**DATA FOR REVIEW:**
* * * *
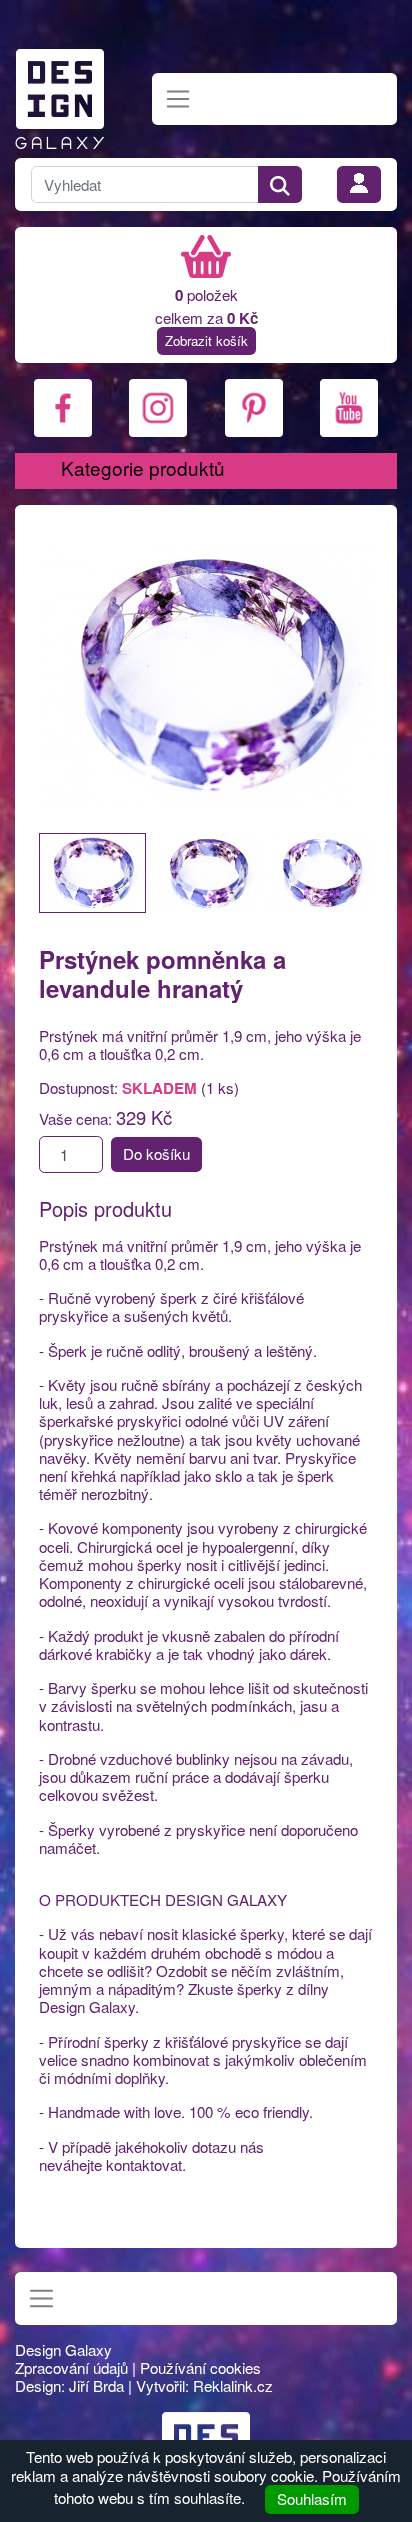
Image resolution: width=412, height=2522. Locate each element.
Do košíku (156, 1153)
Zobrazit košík (206, 340)
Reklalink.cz (233, 2385)
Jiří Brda (96, 2385)
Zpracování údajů (71, 2367)
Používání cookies (200, 2367)
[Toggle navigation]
* * * *
**EXERCISE AIM:** Look above for the line containing "Zobrazit košík (206, 340)", then transcribe it and all lines after it through the last, exactly and with nothing else.

**RESPONSE TO THE TASK:**
Zobrazit košík (206, 340)
Reklalink.cz (233, 2385)
Jiří Brda (96, 2385)
Zpracování údajů (71, 2367)
Používání cookies (200, 2367)
[Toggle navigation]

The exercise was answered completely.